In This Story
In the past year, artificial intelligence leaders have talked about the advent of agents that can do work autonomously. Now, China says it has developed the world’s first.
Last week, Chinese researchers launched an early preview of Manus AI, which they said is “the first general AI agent.”
“This isn’t just another chatbot or workflow,” Yichao “Peak” Ji, chief scientist for Manus AI, said in an introductory video. “It’s a truly autonomous agent that bridges the gap between conception and execution.”
While other AI agents are useful for idea generation, Ji said Manus AI “delivers results” without much human prompting. The agent’s name comes from the Latin motto “Mens et Manus,” which translates to “Mind and Hand.”
“We see it as the next paradigm of human-machine collaboration, and potentially a glimpse into AGI,” Ji said, referring to artificial general intelligence — the point when AI will be believed to have reached and surpassed human-level intelligence.
The agent is currently invitation-only, and access codes were being resold for thousands of dollars on China’s reseller app, Xianyu (BABA-6.63%), TechCrunch (VZ+1.06%) reported. Manus AI did not immediately respond to a request for comment from Quartz.
Here’s what we know so far about Manus.
What can Manus do?
According to the Manus AI website, the agent can perform real-world tasks such as providing custom travel plans, researching real estate properties for affordability, and performing correlation analyses between stocks.
Ji demonstrated Manus screening 15 resumes, then providing its ranking suggestions and evaluation of each candidate. He then instructed the agent to put the information into a spreadsheet.
“Manus has its own knowledge and memory, so I can teach Manus that the next time it handles a similar task, it will deliver a spreadsheet right away,” Ji said
Because Manus works asynchronously in the cloud, Ji said, users can close their laptop while it completes tasks. The agent can also receive new instructions while it is working.
On the GAIA Benchmark, which evaluates general AI assistants, Ji said Manus has achieved state-of-the-art performance alongside OpenAI’s Deep Research agent.
The agent is already performing tasks on freelance work platforms such as Upwork (UPWK-4.76%) and Fiverr (FVRR-3.37%), Ji said.
How was Manus built?
Ji said the agent’s capabilities “wouldn’t be possible without” the open-source community, which means its code, datasets, and parameters are available for anyone to access and build upon.
The agent “operates as a multi-agent system,” and is powered by different AI models, Ji said, adding that the team plans to open-source some of the models later this year.

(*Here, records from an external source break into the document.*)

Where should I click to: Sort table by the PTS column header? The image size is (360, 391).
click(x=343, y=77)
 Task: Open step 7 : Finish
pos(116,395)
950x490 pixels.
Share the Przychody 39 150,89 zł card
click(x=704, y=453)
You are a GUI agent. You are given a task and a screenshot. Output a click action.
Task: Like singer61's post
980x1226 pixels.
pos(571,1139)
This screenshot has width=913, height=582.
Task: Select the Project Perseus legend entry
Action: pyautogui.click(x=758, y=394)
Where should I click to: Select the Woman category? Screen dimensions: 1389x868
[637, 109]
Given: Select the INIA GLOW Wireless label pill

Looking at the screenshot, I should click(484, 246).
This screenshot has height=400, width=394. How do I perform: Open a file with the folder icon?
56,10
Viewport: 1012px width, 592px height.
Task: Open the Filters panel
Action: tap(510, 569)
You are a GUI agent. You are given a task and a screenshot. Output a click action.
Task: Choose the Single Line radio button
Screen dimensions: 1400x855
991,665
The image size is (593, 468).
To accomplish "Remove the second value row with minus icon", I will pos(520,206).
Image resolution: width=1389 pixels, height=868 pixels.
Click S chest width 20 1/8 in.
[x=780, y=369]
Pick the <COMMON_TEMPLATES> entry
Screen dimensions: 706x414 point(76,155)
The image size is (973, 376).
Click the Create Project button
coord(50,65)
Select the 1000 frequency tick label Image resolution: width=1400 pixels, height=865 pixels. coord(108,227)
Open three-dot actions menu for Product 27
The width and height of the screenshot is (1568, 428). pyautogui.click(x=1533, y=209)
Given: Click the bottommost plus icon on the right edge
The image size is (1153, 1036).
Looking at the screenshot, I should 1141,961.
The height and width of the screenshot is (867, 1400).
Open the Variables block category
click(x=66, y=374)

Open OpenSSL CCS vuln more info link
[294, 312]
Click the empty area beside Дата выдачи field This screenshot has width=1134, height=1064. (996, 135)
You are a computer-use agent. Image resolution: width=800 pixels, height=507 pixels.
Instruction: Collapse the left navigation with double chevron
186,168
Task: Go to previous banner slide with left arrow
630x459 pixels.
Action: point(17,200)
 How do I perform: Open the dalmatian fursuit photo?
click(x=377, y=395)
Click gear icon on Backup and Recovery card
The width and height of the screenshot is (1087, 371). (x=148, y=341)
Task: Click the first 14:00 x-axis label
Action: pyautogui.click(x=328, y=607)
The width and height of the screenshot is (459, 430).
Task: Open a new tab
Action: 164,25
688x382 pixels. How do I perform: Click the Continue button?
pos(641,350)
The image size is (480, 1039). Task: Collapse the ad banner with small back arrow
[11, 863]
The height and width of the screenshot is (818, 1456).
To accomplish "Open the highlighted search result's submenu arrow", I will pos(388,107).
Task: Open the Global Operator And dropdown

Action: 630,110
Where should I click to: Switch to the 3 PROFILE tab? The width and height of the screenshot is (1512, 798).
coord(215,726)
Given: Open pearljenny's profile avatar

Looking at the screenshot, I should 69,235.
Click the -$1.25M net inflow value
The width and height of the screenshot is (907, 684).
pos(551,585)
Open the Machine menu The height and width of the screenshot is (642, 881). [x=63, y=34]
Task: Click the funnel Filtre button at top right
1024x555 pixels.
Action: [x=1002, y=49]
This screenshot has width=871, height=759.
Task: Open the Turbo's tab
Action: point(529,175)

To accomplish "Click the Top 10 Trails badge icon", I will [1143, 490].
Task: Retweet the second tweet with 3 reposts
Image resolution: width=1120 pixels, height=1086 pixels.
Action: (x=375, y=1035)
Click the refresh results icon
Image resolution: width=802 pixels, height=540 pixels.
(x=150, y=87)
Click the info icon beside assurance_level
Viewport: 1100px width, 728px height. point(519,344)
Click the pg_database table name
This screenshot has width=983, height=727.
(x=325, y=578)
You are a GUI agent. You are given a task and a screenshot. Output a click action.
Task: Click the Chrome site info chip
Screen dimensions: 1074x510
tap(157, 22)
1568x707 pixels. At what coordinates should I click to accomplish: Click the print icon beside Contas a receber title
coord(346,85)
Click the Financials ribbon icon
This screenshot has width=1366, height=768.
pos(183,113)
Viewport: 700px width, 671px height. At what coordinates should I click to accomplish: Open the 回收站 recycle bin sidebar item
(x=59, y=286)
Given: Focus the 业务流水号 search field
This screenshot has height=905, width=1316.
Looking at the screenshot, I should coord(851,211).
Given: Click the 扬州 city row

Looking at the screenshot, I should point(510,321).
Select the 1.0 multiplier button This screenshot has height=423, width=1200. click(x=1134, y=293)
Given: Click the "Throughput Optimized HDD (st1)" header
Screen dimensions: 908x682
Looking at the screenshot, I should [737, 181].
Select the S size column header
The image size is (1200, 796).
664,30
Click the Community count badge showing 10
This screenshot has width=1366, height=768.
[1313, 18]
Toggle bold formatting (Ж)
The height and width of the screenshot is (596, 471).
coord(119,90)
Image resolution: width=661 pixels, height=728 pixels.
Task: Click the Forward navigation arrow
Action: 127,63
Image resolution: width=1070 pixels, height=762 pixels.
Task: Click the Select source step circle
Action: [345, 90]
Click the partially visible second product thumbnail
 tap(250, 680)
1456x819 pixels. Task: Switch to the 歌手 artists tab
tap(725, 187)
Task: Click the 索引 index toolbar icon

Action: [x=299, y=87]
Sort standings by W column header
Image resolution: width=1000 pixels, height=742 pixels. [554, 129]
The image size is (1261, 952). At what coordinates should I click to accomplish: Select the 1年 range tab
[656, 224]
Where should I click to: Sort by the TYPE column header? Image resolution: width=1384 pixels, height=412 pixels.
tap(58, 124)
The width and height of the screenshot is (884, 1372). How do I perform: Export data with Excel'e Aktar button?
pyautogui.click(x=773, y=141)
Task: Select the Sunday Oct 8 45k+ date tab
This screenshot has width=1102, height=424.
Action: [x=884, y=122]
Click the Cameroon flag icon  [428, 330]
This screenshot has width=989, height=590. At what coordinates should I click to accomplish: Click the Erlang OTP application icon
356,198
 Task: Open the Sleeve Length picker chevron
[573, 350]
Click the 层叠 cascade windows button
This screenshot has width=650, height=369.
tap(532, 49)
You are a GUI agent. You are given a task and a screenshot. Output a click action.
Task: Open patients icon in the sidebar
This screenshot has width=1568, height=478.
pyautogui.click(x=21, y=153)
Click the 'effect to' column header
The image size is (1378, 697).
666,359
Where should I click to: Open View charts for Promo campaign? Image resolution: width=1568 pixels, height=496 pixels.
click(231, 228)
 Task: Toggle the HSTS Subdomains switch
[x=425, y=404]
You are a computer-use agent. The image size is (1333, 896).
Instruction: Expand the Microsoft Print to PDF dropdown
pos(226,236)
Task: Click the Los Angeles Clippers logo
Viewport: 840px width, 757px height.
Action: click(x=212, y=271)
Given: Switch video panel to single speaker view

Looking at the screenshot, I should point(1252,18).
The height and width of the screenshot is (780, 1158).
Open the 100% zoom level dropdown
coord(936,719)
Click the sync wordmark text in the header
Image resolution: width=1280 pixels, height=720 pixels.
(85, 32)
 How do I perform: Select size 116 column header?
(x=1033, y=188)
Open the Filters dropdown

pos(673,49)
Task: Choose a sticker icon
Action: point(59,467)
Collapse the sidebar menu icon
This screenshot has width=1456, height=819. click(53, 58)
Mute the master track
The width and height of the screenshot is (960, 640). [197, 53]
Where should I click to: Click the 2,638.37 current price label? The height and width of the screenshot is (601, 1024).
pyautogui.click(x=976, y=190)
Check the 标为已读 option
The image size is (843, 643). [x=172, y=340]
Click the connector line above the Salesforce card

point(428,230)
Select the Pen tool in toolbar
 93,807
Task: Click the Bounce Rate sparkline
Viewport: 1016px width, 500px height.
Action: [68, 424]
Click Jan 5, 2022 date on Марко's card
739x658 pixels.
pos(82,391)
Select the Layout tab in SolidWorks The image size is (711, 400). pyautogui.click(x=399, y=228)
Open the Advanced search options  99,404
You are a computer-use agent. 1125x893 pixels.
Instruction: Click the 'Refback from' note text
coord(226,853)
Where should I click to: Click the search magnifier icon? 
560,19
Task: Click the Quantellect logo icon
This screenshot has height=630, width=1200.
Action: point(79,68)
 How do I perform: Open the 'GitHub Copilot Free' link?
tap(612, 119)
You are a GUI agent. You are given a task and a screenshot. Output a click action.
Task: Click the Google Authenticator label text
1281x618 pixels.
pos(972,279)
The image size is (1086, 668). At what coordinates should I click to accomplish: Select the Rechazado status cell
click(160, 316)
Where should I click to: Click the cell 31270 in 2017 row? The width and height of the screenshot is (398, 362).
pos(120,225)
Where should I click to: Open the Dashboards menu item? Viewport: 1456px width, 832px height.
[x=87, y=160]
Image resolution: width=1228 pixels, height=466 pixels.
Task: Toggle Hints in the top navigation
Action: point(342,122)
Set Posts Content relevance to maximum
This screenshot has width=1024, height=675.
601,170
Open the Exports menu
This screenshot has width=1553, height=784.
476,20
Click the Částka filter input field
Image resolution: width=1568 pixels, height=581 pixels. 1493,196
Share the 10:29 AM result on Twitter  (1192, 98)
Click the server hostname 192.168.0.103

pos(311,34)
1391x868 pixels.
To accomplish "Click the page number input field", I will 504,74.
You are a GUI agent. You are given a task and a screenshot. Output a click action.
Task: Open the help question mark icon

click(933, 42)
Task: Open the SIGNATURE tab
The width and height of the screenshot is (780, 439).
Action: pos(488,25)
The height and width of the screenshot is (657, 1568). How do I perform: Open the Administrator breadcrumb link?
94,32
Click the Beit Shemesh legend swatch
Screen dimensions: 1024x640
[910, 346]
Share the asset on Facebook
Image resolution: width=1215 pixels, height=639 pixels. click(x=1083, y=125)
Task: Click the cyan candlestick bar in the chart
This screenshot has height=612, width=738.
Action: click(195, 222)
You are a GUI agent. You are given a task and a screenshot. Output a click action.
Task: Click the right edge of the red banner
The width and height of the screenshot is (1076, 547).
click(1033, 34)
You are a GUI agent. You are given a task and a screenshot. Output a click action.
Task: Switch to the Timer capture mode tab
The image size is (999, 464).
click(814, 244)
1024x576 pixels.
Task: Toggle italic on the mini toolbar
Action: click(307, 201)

According to Hugging Face, Manus was developed by a Chinese AI startup called Monica.im, which is developing next-generation autonomous agents. However, other reports say Manus was built by a Chinese firm called Butterfly Effect.
What are people saying about Manus?
Dean Ball, an AI research fellow at George Mason University, said in a post on X that it was “wrong” to compare Manus to China’s breakthrough AI moment with DeepSeek earlier this year.
“Deepseek was about replication of capabilities already publicly achieved by American firms,” Ball said. “Manus is actually advancing the frontier.”
Victor Mustar, head of product at Hugging Face, called Manus “the most impressive AI tool I’ve ever tried,” in a post on X. Mustar said Manus’s “agentic capabilities are mind-blowing, redefining what’s possible.”
However, other AI researchers were not so impressed.
Alexander Doria, co-founder of French AI lab PlelAs, said in a post on X that despite liking the agent’s user-interface, “it’s fundamentally a workflow” and “not an actual agent (at least nothing really beyond the built-in agentic capacities of Claude).”
Professor and researcher Derya Unutmaz said in a post on X that he ran OpenAI’s Deep Research alongside Manus. While Deep Research completed Unutmaz’s task in under 15 minutes, Manus failed after 50 minutes, and didn’t finish all the necessary steps.